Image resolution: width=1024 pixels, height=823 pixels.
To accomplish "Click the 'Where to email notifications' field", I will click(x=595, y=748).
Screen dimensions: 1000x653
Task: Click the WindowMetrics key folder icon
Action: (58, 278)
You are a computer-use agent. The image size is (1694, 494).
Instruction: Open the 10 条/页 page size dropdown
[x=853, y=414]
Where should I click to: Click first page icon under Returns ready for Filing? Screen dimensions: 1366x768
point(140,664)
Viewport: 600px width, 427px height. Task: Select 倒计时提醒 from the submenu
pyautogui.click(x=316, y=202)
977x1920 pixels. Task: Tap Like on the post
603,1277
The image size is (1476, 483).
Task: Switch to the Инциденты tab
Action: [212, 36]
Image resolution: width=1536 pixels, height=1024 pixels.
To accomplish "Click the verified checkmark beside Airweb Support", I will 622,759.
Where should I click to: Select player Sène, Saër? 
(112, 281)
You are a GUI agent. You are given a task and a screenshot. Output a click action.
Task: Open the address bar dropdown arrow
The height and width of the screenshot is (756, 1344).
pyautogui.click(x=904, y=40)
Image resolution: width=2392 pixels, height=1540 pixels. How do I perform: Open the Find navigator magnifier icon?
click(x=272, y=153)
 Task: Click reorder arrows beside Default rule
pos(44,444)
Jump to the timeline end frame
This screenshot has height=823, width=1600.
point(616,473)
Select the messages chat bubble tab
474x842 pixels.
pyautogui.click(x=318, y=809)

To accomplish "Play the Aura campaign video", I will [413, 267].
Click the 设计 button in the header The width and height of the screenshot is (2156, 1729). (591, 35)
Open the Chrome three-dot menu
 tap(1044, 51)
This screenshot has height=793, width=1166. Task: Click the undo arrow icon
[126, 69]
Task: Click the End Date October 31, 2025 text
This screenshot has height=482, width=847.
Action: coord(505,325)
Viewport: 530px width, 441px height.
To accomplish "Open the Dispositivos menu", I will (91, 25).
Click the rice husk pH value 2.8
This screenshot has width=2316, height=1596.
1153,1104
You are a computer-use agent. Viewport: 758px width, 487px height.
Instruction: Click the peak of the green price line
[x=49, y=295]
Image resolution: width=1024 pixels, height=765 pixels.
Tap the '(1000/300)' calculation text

| Problem |
Copy out all of the material above, line for line, with no changes.

| Exercise answer |
Image resolution: width=1024 pixels, height=823 pixels.
To accomplish "Click the 'Where to email notifications' field", I will click(x=595, y=748).
Screen dimensions: 1000x653
Task: Click the WindowMetrics key folder icon
Action: (58, 278)
You are a computer-use agent. The image size is (1694, 494).
Instruction: Open the 10 条/页 page size dropdown
[x=853, y=414]
Where should I click to: Click first page icon under Returns ready for Filing? Screen dimensions: 1366x768
point(140,664)
Viewport: 600px width, 427px height. Task: Select 倒计时提醒 from the submenu
pyautogui.click(x=316, y=202)
977x1920 pixels. Task: Tap Like on the post
603,1277
The image size is (1476, 483).
Task: Switch to the Инциденты tab
Action: [212, 36]
Image resolution: width=1536 pixels, height=1024 pixels.
To accomplish "Click the verified checkmark beside Airweb Support", I will 622,759.
Where should I click to: Select player Sène, Saër? 
(112, 281)
You are a GUI agent. You are given a task and a screenshot. Output a click action.
Task: Open the address bar dropdown arrow
The height and width of the screenshot is (756, 1344).
pyautogui.click(x=904, y=40)
Image resolution: width=2392 pixels, height=1540 pixels. How do I perform: Open the Find navigator magnifier icon?
click(x=272, y=153)
 Task: Click reorder arrows beside Default rule
pos(44,444)
Jump to the timeline end frame
This screenshot has height=823, width=1600.
point(616,473)
Select the messages chat bubble tab
474x842 pixels.
pyautogui.click(x=318, y=809)

To accomplish "Play the Aura campaign video", I will [413, 267].
Click the 设计 button in the header The width and height of the screenshot is (2156, 1729). (591, 35)
Open the Chrome three-dot menu
 tap(1044, 51)
This screenshot has height=793, width=1166. Task: Click the undo arrow icon
[126, 69]
Task: Click the End Date October 31, 2025 text
This screenshot has height=482, width=847.
Action: coord(505,325)
Viewport: 530px width, 441px height.
To accomplish "Open the Dispositivos menu", I will (91, 25).
Click the rice husk pH value 2.8
This screenshot has width=2316, height=1596.
1153,1104
You are a computer-use agent. Viewport: 758px width, 487px height.
Instruction: Click the peak of the green price line
[x=49, y=295]
Image resolution: width=1024 pixels, height=765 pixels.
Tap the '(1000/300)' calculation text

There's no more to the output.